Wednesday, July 7, 2010
Last week I made an appointment at the dealer for an alignment simply because I got the last alignment done there, most generic alignment shops don't know how to align BMWs worth a damn, and frankly, I didn't know I had other options. I had resolved to pay the dealer's 2.5 hour ransom for an alignment until I learned that Don did alignments for a lot less using an older (but still quite useful) Hunter 611 alignment system. He said that most people don't think he does alignments because his shop lacks the traditional alignment rack equipped with turntables but as it turns out a full rack is a luxury and not a necessity. When Don agreed to do the job for a far more reasonable price it didn't take much effort on my part to call the dealer and cancel the appointment in favor of a new appointment at Don's shop for today.
I awoke to a weather forecast reminiscent of the past several weekends during which I worked on the vehicle drenched in sweat. Around Noon I arrived at Don's shop with the temperature solidly in 90's and knew this wasn't going to be fun for anyone involved. They had fans running in the shop, but as Don pointed out, in 95+ degree heat they feel like hair dryers. After waiting a few minutes for Don to stop cursing at the electrical system on a restored early 70's Jaguar he was working on, he pulled the E36 in and got to work.
If you've ever watched what happens to a suspension under load, you probably know instinctively that the specifications BMW supplies for camber, caster, and toe must be taken at a certain reference point. That reference point is the height of the fender well above the ground, which implies a specific degree of compression in the suspension. That, in turn, is set by loading the vehicle with lead weight, sandbags, dead hookers, old batteries, or whatever else might be lying around.
After Don loaded the vehicle appropriately, he raised it to chest height to install and calibrate each wheel sensor. Then he raised the vehicle as required to loosen the RTAB consoles and tie rod adjustment stop-nuts, at which point I took the opportunity to take a picture of the completed rear suspension overhaul I could not achieve with the vehicle on jack stands due to the limited sight distance.
My picture taking session was soon interrupted by Don muttering obscenities. The stop-nuts were frozen on both sides and no amount of penetrating fluid seemed to make a difference. So Don asked his tech to bring over the big guns -- an oxyacetylene torch. If you work on cars long enough you learn the law of maintenance: what cannot be fixed with a hammer can often be addressed with a bigger hammer, and failing that, heat. While Don grabbed the adjustment flats on the tie rod, his tech applied the flame to the area around the stop nuts. This caused the penetrating fluid to turn to flame, smoke and steam, and that ultimately dissolved the rust and freed the nuts. The car was then lowered onto some stands equipped with turntables to begin the adjustment process.

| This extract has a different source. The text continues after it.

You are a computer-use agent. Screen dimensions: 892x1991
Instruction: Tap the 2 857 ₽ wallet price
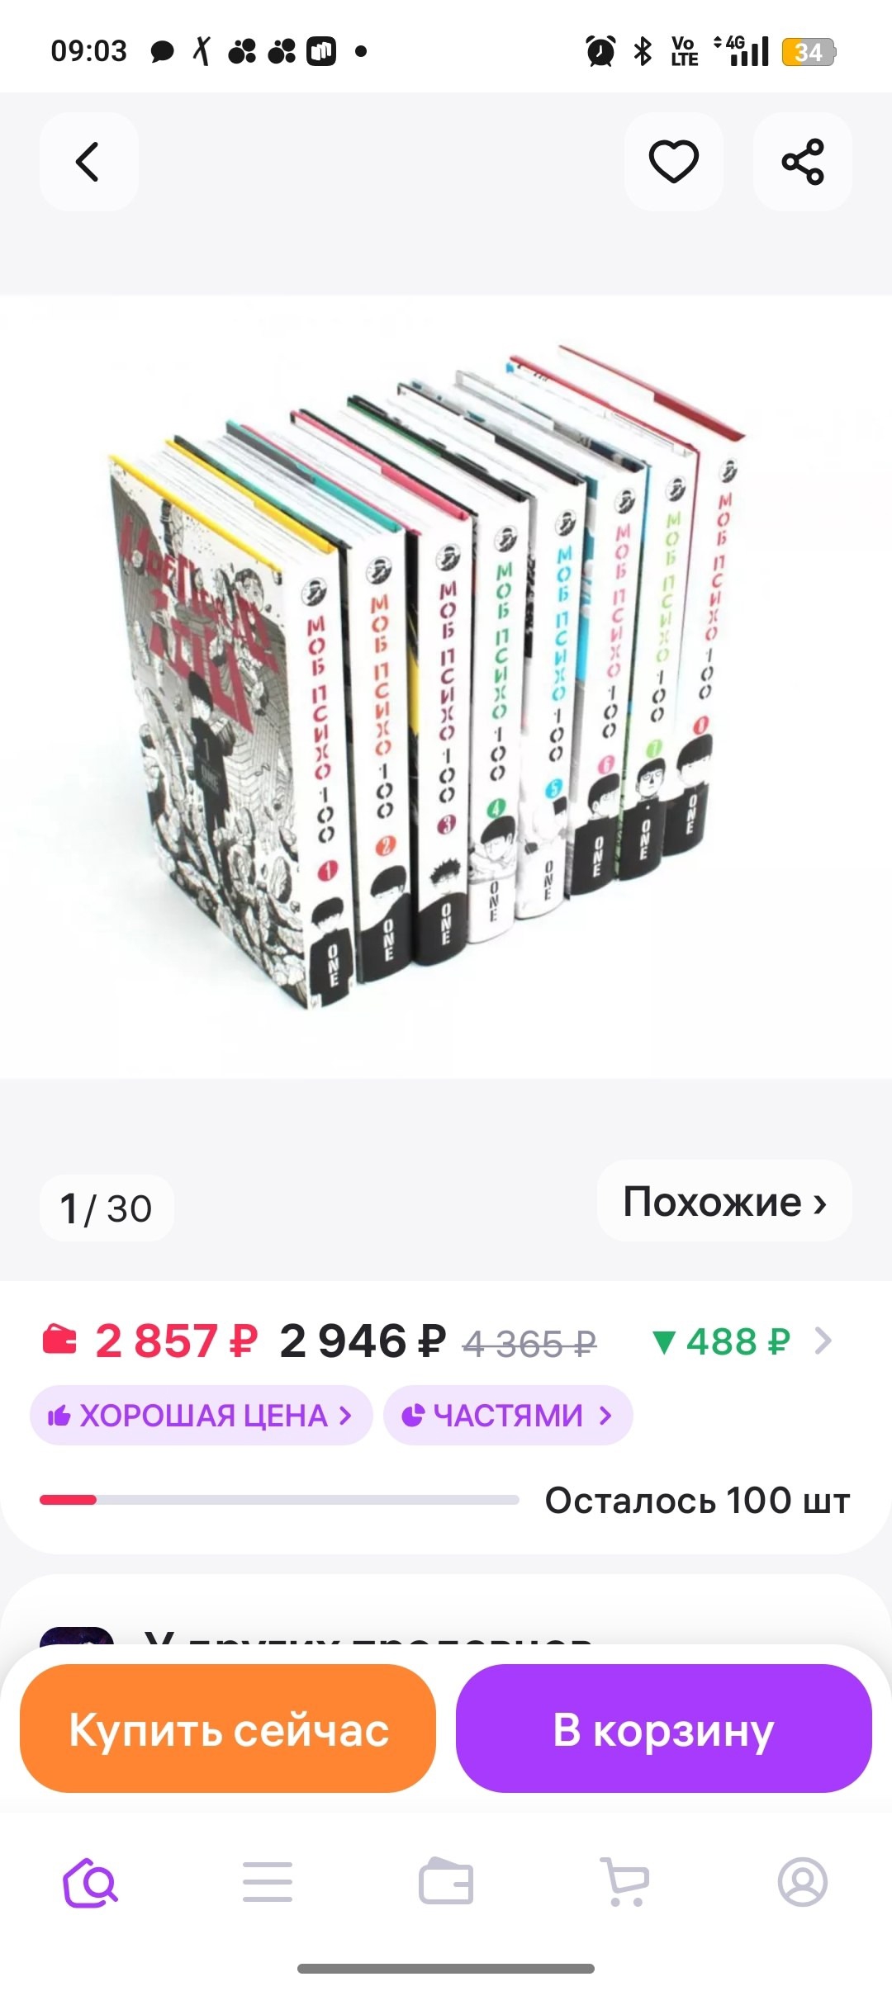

At this point, I got to take a look at the "before" alignment of the rear. Surprisingly, what I thought was a safe "toe in" estimate turned out to be about -0.3 degrees of toe (toe OUT) on each side. While the rear felt "locked down" in a way I hadn't experienced in years, this explains why it felt "eager" to turn in an unsettling way. As with all alignment specifications, there is an acceptable range of values, and BMW's minimum toe value is +0.05 degrees. Translated: no toe out. Of course, we're only talking fractions of a degree, but the point to take home here is that it doesn't take much to change the character of the vehicle.
The spec for rear camber on the sport package suspension is -2.3 degrees. Higher amounts of negative camber will help keep the rear locked down (lessen oversteer) at the expense of increased tire wear on the inside edge. I think BMW takes that to an extreme so we dialed a bit of camber out and left it at around -1.85 degrees. Toe is nothing to play with, however, so after using a screwdriver to nudge the RTAB consoles into spec he snugged those down and moved on to the front.
The perk about the rear end of the E36 is that it's adjustable to a small extent in both camber and toe. The stock front end, however, is only adjustable in toe. Caster and camber are fixed and based on the structure of the shock towers and the other suspension components. If one's intent is to maintain stock suspension geometry that doesn't sound like a big deal until you realize that the strut towers bend over time and don't always take kindly to the pounding of potholes. As it turns out, my right side caster is just out of specification and, perhaps more importantly, differs from the left by about 0.12 degrees. Camber is within spec on both sides, but different side to side as well.
How much these discrepancies affect the real-world handling of the vehicle is up for grabs, but the only way to fix them is to use caster/camber plates to make both caster and camber adjustable. The anal retentive German in me suggests that this might be something to address in the upcoming front end overhaul.